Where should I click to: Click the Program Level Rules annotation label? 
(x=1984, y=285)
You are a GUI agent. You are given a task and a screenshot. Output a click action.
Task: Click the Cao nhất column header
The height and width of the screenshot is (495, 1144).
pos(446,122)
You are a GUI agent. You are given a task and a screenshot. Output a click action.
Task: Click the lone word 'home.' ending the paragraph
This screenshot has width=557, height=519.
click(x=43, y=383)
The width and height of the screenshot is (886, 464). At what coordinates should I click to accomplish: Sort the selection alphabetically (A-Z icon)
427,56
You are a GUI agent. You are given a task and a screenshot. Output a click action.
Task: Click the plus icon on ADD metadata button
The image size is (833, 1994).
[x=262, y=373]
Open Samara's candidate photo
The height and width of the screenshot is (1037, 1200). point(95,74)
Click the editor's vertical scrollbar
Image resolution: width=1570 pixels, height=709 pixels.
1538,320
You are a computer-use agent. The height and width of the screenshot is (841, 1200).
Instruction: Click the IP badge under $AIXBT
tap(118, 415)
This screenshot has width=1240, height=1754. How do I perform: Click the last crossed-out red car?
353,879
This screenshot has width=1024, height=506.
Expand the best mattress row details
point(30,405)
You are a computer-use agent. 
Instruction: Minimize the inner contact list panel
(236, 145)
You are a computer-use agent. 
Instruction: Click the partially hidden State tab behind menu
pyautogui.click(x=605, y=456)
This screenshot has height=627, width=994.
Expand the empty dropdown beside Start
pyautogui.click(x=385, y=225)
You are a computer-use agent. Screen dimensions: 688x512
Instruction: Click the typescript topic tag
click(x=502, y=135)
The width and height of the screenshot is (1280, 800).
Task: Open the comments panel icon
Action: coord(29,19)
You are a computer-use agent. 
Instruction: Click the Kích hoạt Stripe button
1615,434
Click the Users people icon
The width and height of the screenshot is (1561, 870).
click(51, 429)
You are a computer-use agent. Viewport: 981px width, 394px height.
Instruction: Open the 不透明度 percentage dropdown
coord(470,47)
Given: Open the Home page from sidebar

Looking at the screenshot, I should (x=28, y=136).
------------
→ Task brief
Give all the records again. Match them exactly.

→ Response to this exercise
Where should I click to: Click the Program Level Rules annotation label? 
(x=1984, y=285)
You are a GUI agent. You are given a task and a screenshot. Output a click action.
Task: Click the Cao nhất column header
The height and width of the screenshot is (495, 1144).
pos(446,122)
You are a GUI agent. You are given a task and a screenshot. Output a click action.
Task: Click the lone word 'home.' ending the paragraph
This screenshot has width=557, height=519.
click(x=43, y=383)
The width and height of the screenshot is (886, 464). At what coordinates should I click to accomplish: Sort the selection alphabetically (A-Z icon)
427,56
You are a GUI agent. You are given a task and a screenshot. Output a click action.
Task: Click the plus icon on ADD metadata button
The image size is (833, 1994).
[x=262, y=373]
Open Samara's candidate photo
The height and width of the screenshot is (1037, 1200). point(95,74)
Click the editor's vertical scrollbar
Image resolution: width=1570 pixels, height=709 pixels.
1538,320
You are a computer-use agent. The height and width of the screenshot is (841, 1200).
Instruction: Click the IP badge under $AIXBT
tap(118, 415)
This screenshot has width=1240, height=1754. How do I perform: Click the last crossed-out red car?
353,879
This screenshot has width=1024, height=506.
Expand the best mattress row details
point(30,405)
You are a computer-use agent. 
Instruction: Minimize the inner contact list panel
(236, 145)
You are a computer-use agent. 
Instruction: Click the partially hidden State tab behind menu
pyautogui.click(x=605, y=456)
This screenshot has height=627, width=994.
Expand the empty dropdown beside Start
pyautogui.click(x=385, y=225)
You are a computer-use agent. Screen dimensions: 688x512
Instruction: Click the typescript topic tag
click(x=502, y=135)
The width and height of the screenshot is (1280, 800).
Task: Open the comments panel icon
Action: coord(29,19)
You are a computer-use agent. 
Instruction: Click the Kích hoạt Stripe button
1615,434
Click the Users people icon
The width and height of the screenshot is (1561, 870).
click(51, 429)
You are a computer-use agent. Viewport: 981px width, 394px height.
Instruction: Open the 不透明度 percentage dropdown
coord(470,47)
Given: Open the Home page from sidebar

Looking at the screenshot, I should (x=28, y=136).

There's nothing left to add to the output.